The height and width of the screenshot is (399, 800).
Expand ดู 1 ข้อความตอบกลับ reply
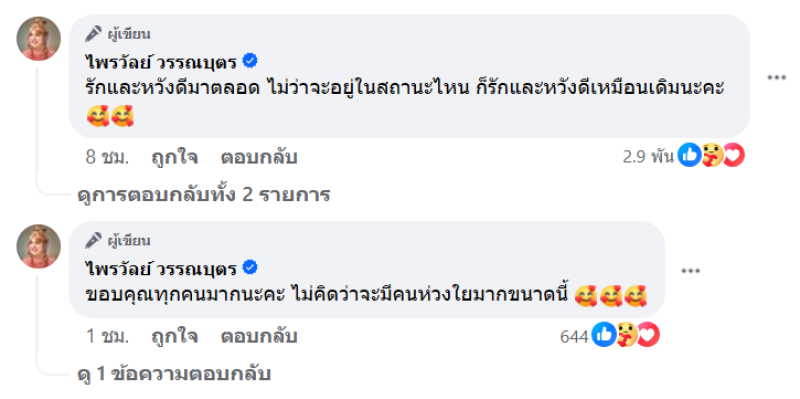[x=173, y=373]
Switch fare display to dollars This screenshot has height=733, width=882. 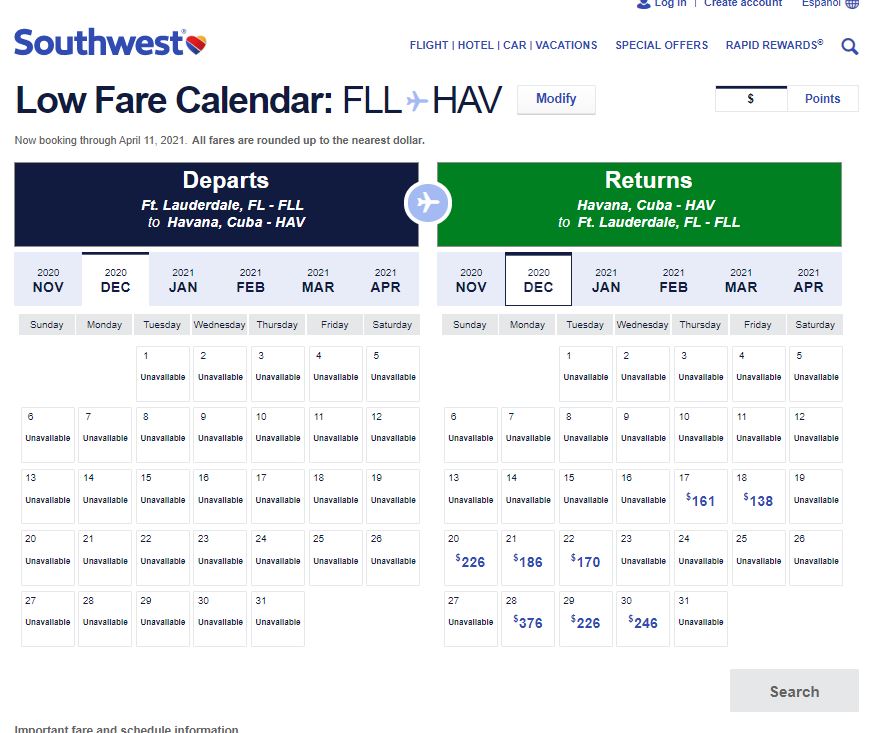[750, 99]
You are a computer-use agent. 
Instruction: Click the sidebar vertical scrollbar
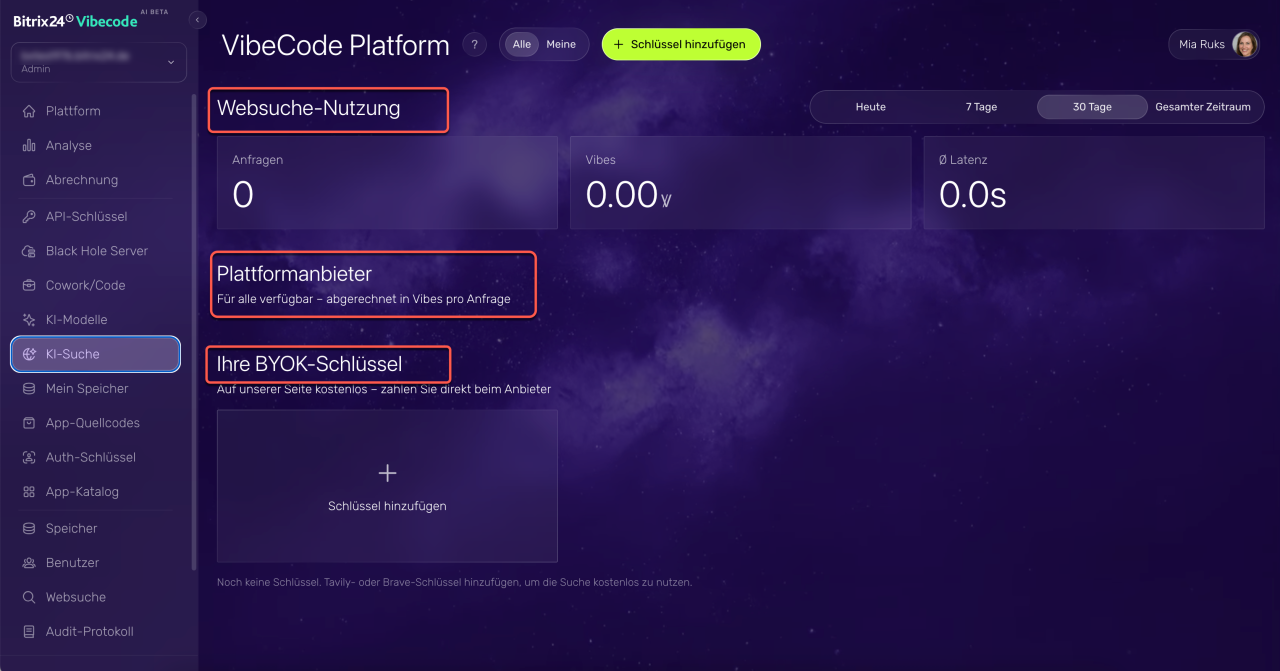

* **Your objective**
Edit the records from the line with "You are a computer-use agent." through the end, swapping "scrollbar" for "scroll bar" and keeping everything else the same. Leave out the pictures.

* **Solution**
You are a computer-use agent. 
Instruction: Click the sidebar vertical scroll bar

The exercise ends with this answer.